Hoje em dia, 14 de março de 2011 - Primeiro Caderno - Seção: Política - Pág. 2

Maioria, base não vê barreiras ao diálogo

Para os deputados, os temas que serão polêmicos ou mais relevantes são diferentes. A situação enaltece as propostas do governador e a oposição procura colocar na pauta uma agenda própria de reivindicações.

Para o líder do Governo, o deputado Luiz Humberto carneiro (PSDB), o que tem de mais importante para ser votado no momento é o projeto do Governo que determina o fim das pensões vitalícias para ex-governadores e seus dependentes. O parlamentar acredita que as votações serão "tranquilas" para o Governo neste ano, pois a base governista mantém o "diálogo sempre aberto com a oposição". Entre os 77 deputados, a oposição conta apenas com 23 parlamentares.

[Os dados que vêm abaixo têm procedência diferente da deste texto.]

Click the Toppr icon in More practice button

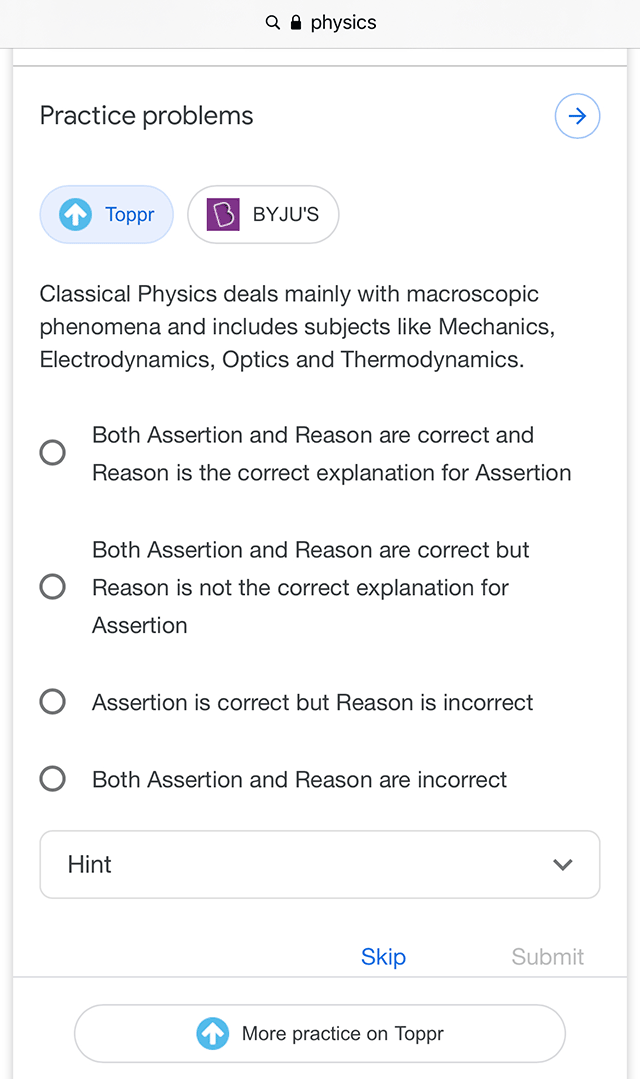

O deputado Gustavo Valadares (DEM), líder da maioria na Casa, não quis arriscar em dizer quais as propostas que terão mais destaque. Ele justificou que os projetos estão iniciando a tramitação nas comissões e que ainda não há nada pronto para ser votado no plenário.

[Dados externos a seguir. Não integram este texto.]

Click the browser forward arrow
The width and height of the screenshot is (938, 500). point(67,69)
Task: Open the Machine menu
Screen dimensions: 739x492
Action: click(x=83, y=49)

Deputados de oposição apostam nas questões ligadas ao funcionalismo para acirrar debate na Casa

A Proposta de Emenda à Constituição 7 propõe que os valores arrecadados com a taxa de segurança pública sejam vinculados à pasta de defesa Social. Atualmente, os valores arrecadados vão para o caixa único do Estado e podem ser utilizados em outras atribuições. "O Governo normalmente não quer isso. Não temos garantia que tudo é aplicado em segurança pública", diz o deputado Sargento Rodrigues (PDT), líder da bancada do PDT.

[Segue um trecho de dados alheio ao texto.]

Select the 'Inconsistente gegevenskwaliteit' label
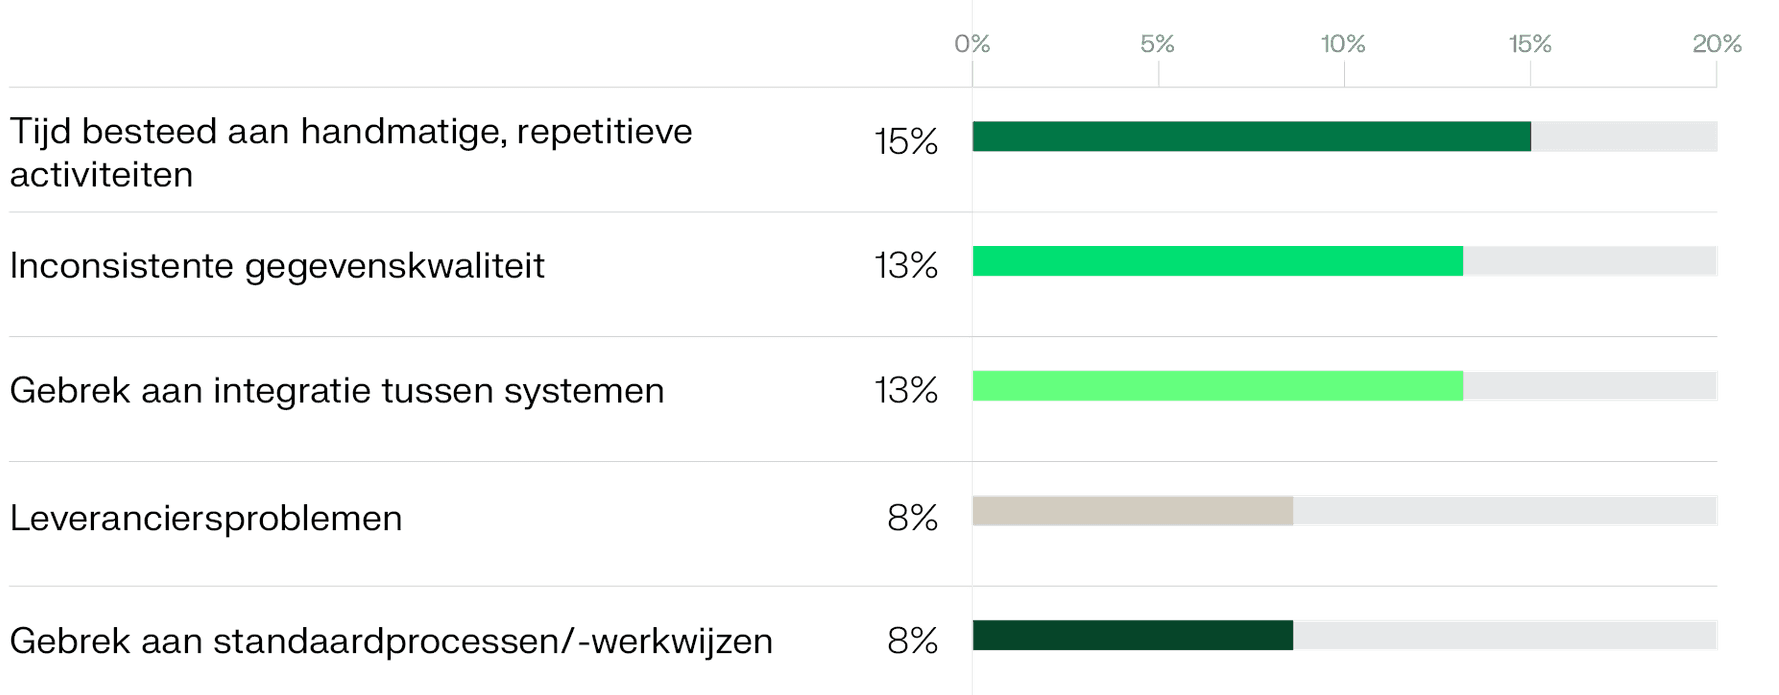The image size is (1779, 695). 277,266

O líder do bloco de oposição, deputado Rogério Correia (PT), aposta na remuneração do funcionalismo. "A criação do salário mínimo regional, a definição da data-base dos servidores públicos, o valor do piso da Educação, são alguns dos temas que vamos discutir". O parlamentar diz ainda que pretende inserir a questão da agricultura familiar quando for discutida na Casa a unificação dos órgãos ambientais. "Precisamos discutir o zoneamento".